While there are only four clerks in the sample, their wage average was 7 shillings 11 pence per week (£20 9s 6d per year). There are seemingly no patterns in their wages, possibly indicating that as the employment of women in such positions was rare, the companies decided what they were paid on a case by case basis. Lastly, cleaners earned on average 5 shillings 2 pence per week (£13 9s 3d per year). Yet, while most of these women were at the lower end of the wage spectrum, amongst the twenty-one individuals doing this job eleven different rates were paid and the only pattern that can be discerned is that the higher paid office cleaners were usually working in stations of note. For example, Ann Trant, who worked at London Bridge Station (LB&SCR), was earning 7 shillings a week (£18 4s per year). This said, some low paid cleaners at large stations have also been found, suggesting that those who were paid more were possibly in supervisory roles.

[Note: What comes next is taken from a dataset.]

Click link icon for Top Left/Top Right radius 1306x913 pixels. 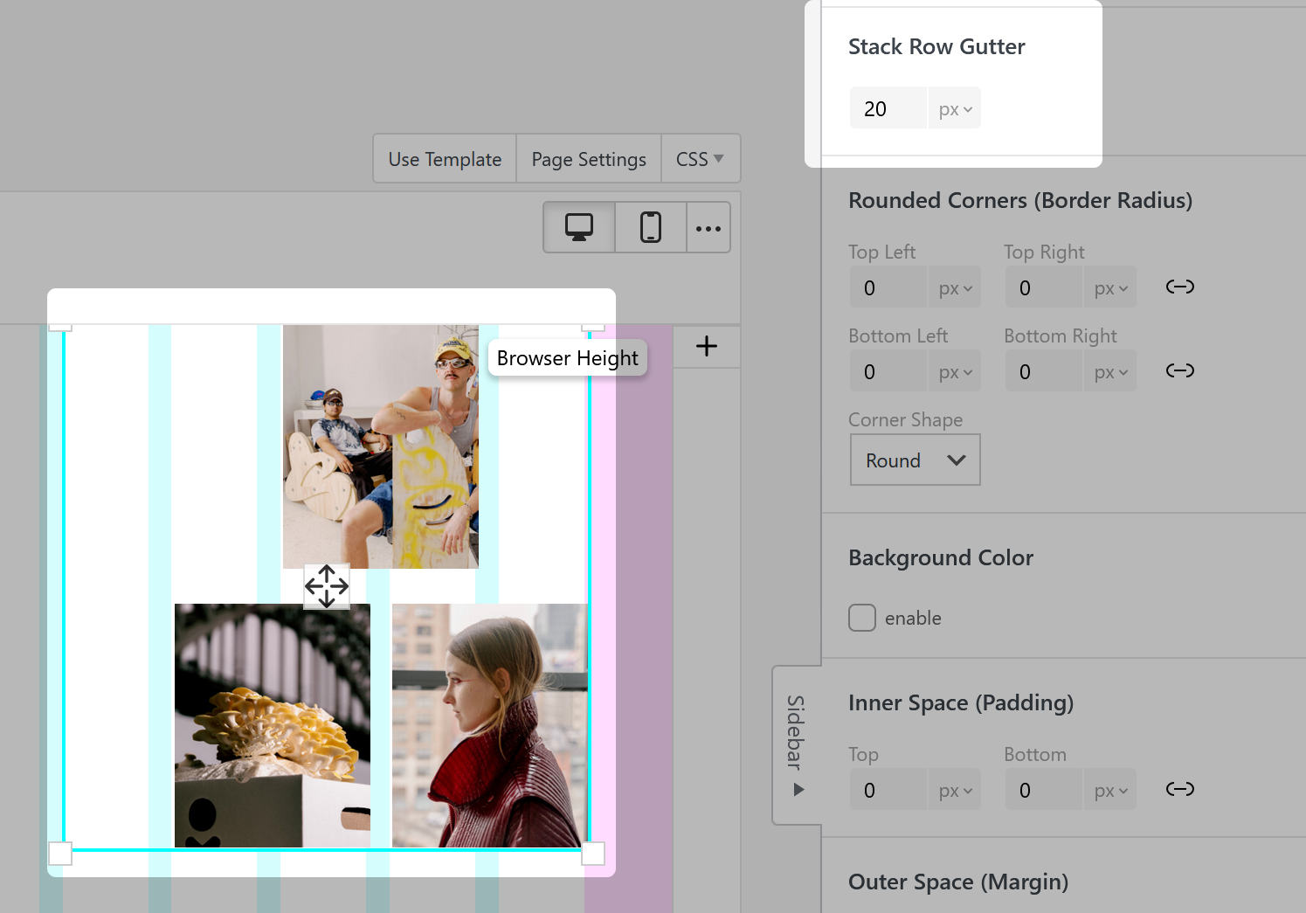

Once assigned to their posts forty-one of the women did not receive any wage increases, and for the nineteen women that did the extra income was minimal. Indeed, it was more likely that they would leave the service before they would receive a raise. The details of how twenty of the women left the service have been found. One, Jane Beattie who was an office cleaner at Sheffield on the (MS&LR), died. This was in 1877 after twenty-seven years in the service. Ten resigned and given that four were in their late teens and two were in their mid-20s when they left, it suggests they did so to get married. (The ages when three left are unknown)
Nine of the women were dismissed and the reasons stated for this clearly show that the companies saw women’s labour as being far more dispensable than men’s. Indeed, the phrase ‘services dispensed with,’ or words to that effect, appear in eight of the nine cases, suggesting they were simply fired when no longer required. The case of Esther Pearce, a gatekeeper at Berwick on the LB&SCR, is particularly interesting as the staff record clearly shows why she lost her job. After thirteen years of service she was discharged on the basis that the company appointed a man. Additionally, long service did not seem to grant the women any immunity from being dispensed with when their post was no longer required. Only Elizabeth Boyd, who was a Charwoman on the MS&LR at Hull, was dismissed for any form of malpractice as she had been inattentive to her duties.
Overall, a number of themes can be drawn from this information. Firstly, the wages women received were, overall, very low compared with those of their male colleagues, even in the cases of the female clerks who were the only women doing a job that men also held. Secondly, there were a considerable number of women who went into railway work before marriage. Lastly, the railway companies saw women were a source of cheap and dispensable labour.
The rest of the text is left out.